*Data*

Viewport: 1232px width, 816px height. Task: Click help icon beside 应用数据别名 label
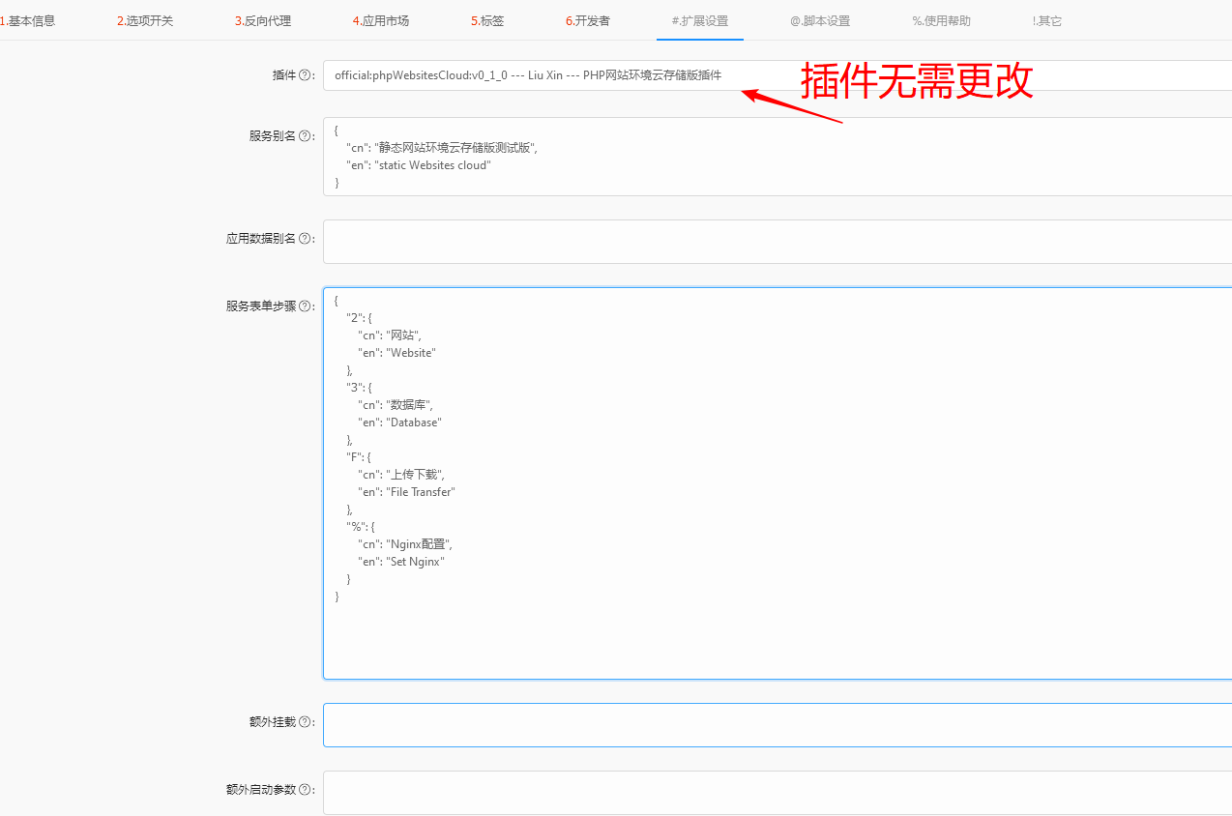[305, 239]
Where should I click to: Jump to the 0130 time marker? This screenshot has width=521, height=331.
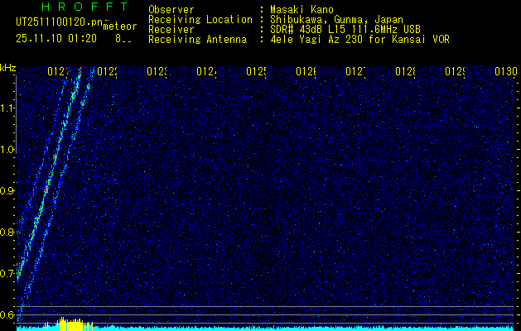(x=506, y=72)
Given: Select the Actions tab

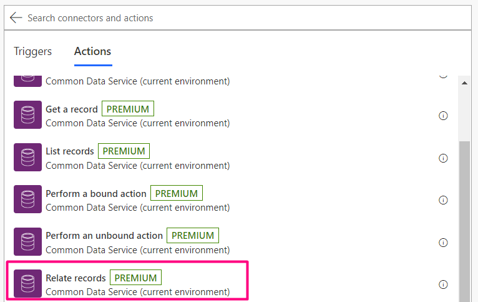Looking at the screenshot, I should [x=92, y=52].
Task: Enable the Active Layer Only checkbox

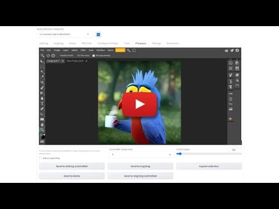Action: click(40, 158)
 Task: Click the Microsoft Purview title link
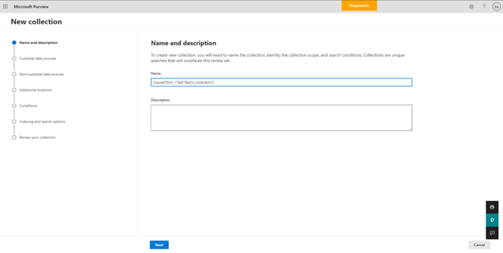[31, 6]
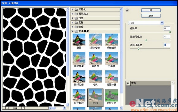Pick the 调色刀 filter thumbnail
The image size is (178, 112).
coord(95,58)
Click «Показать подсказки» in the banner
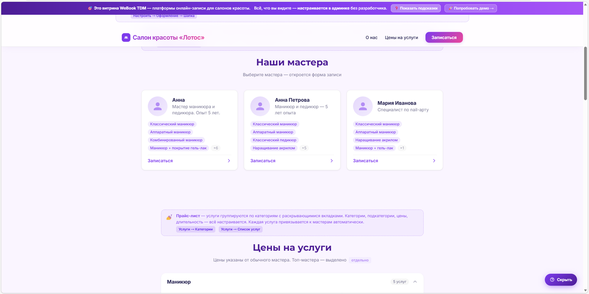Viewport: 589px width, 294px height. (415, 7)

*Your instructions*
Please produce an exact copy of the listing, omitting the pictures.

*Exercise result*
Viewport: 1232px width, 816px height. Task: Click help icon beside 应用数据别名 label
[305, 239]
Where should I click to: Jump to the 0130 time marker? This screenshot has width=521, height=331.
(x=506, y=72)
Given: Select the Actions tab

Looking at the screenshot, I should [x=92, y=52].
Task: Enable the Active Layer Only checkbox

Action: click(40, 158)
 Task: Click the Microsoft Purview title link
[31, 6]
Pick the 调色刀 filter thumbnail
The image size is (178, 112).
coord(95,58)
Click «Показать подсказки» in the banner
Viewport: 589px width, 294px height. (415, 7)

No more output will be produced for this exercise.